Research

    Apparent full recovery from acute kidney injury (AKI) can be deceptive in humans, who suffer a significant risk of progression to chronic kidney disease (CKD). Practitioners might not monitor for this complication and have no tools to prevent it. Understanding the pathophysiologic mechanism of AKI-to-CKD progression is of the utmost importance in terms of risk stratification, detection, and prevention.

    Two of many mechanisms that contribute to progression are (1) the disintegration of the renal vasculature leading to chronic under-perfusion, and (2) phosphate-induced impairment of autophagy. We study these mechanisms using animal models with genetic ad pharmacologic manipulations, and human observations in a post-AKI study using biomarkers and functional MRI.

    A patient with stage 3 chronic kidney disease (CKD) is ten times more likely to die than to progress to higher stages of CKD. The number one killer of patients with CKD is cardiovascular disease, but the conventional Framingham risk factors are poor predictors in cases of uremic cardiomyopathy

    Uremic cardiomyopathy is a metabolic disease caused by the uremic milieu, which encompasses a myriad of factors including excess FGF23 and phosphate, and deficiency in aKlotho.
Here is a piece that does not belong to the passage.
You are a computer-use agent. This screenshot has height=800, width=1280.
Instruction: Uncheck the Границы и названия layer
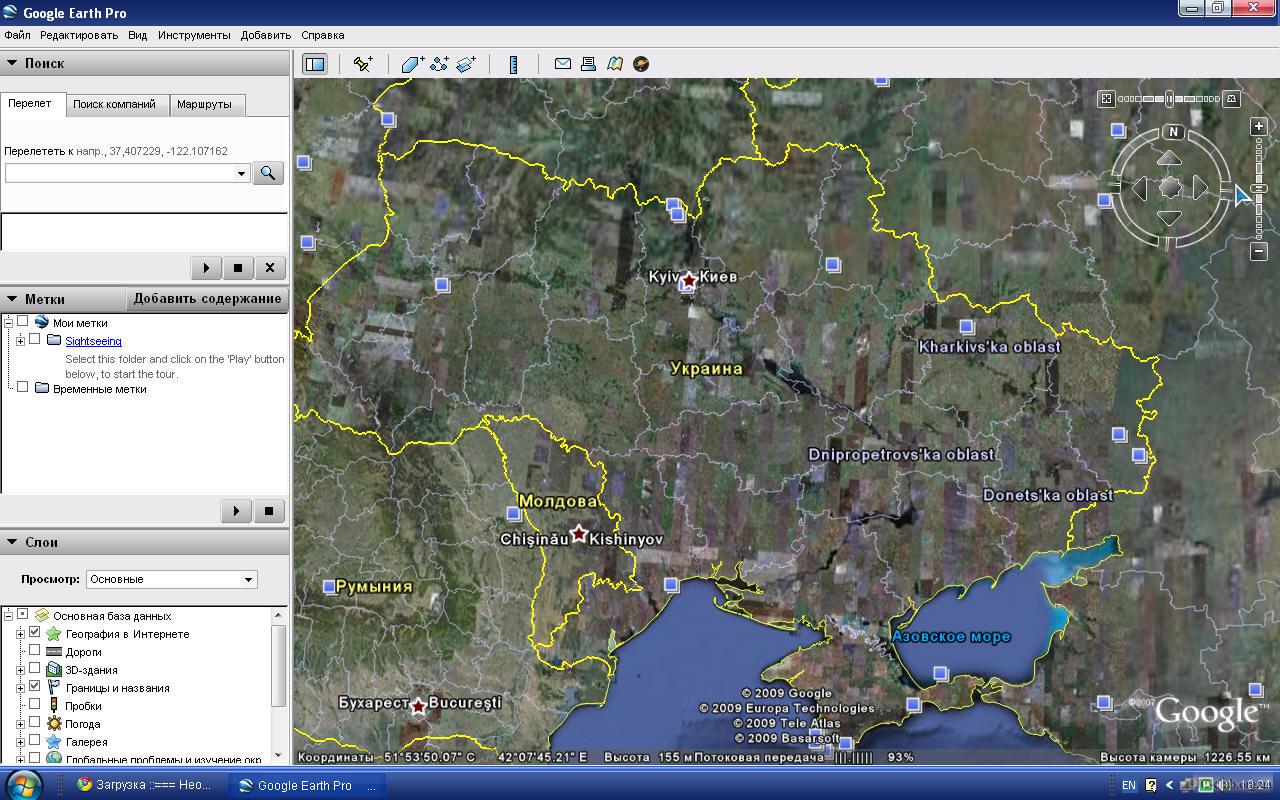(x=35, y=687)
    Our laboratory uses animal interventional and human observational studies to test therapeutic regimens to alleviate uremic cardiomyopathy, and stem cell-derived cardiomyocyte cellular studies to unravel the molecular mechanisms of how this triad of disturbances affect cardiac cell function.

    Uric acid nephrolithiasis is part of the spectrum of disorders integral to the metabolic syndrome. The sine qua non of uric-acid stone formation is excessively acidic urine pH; low pH promotes  protonation of urate to the sparingly soluble uric acid, resulting in precipitation and lithogenesis. Obesity is associated with a different gut microbiota and uric acid stone formers yet have more specific microbiota.

    Our working hypothesis is that the origin of aciduria starts in the gut lumen where the microbiota-host interaction contributes to uric acid nephrolithiasis by provision of enriched organic fatty acids, compounded by hepatic steatosis resulting in delivery of more acid to the kidney. The impaired ability of the kidney to buffer the acid eventually cumulates in unduly acidic urine pH. The underlying pathobiology stems from hepatic and renal steatosis and lipotoxicity. The combination of this microbiota-hepatic-renal defect generates and amplifies the aciduria which is the prerequisite in uric acid lithogenesis.

    The pathogenesis of aciduria in uric acid nephrolithiasis is driven by excessive acid delivery to the kidney and impaired ability of the kidney to buffer the acid jointly cumulating in excessively low urine pH. The underlying pathobiology stems from hepatic and renal steatosis and lipotoxicity. The liver is unable to metabolize fatty acids and in fact adds fatty acids to the circulation. The kidney is handicapped in making its major urinary buffer of H+, ammonia. The combination of this hepatic-renal defect generates and amplifies the aciduria which is the prerequisite in uric acid lithogenesis. Both of the hepatic and renal lesions involve the PPARγ pathways as they are partially alleviated by activators of PPARγ in both animals and humans.

    Urinary citrate has dual functions as a urinary alkali and to chelate calcium as a soluble calcium-citrate complex to prevent precipitation as oxalate and phosphate salts. Hypocitraturia is a common cause of kidney stones.

    There are several related projects in our group centered on mechanisms of hypocitraturia. In addition to the known causes of hypocitraturia - acid loading and potassium deficiency - there are “idiopathic” cases, probably due to subtle defects in urinary acidification causing intracellular acidosis. We try to elucidate the mechanism of this condition.

    Another important pathogenic factor for calcium phosphate stone is alkalinuria, so maintaining normal pH is critical. Our laboratory is working out ways to increase urine citrate without raising urine pH to devise a therapy of calcium phosphate stones.

    Finally, in chronic kidney disease (CKD), low serum bicarbonate is a relatively insensitive parameter for acid loading. Serum bicarbonate is the defended parameter whereas hypocitraturia is the defense mechanism, which is a much more sensitive read-out for acid-base disturbances. We are working out conditions where urine citrate can be used as a biomarker of acid-base disturbance in human CKD.

    Full-blown distal renal tubular acidosis (dRTA) is a clear cause of relentless kidney stone formation, nephrocalcinosis, and loss of kidney function, while a forme fruste of the condition is incomplete dRTA. Using typical clinical parameters, subjects with dRTA are indistinguishable from people who normally form calcium stones.

    We have found that there are genetic variants of the B1 subunit of the V-ATPase and the anion exchanger AE-1, which results in incomplete dRTA in an autosomal dominant fashion.

    We explore the molecular mechanisms of mutant B1 and AE1 alleles and their relationship to human incomplete dRTA using protein biochemistry and human metabolic studies.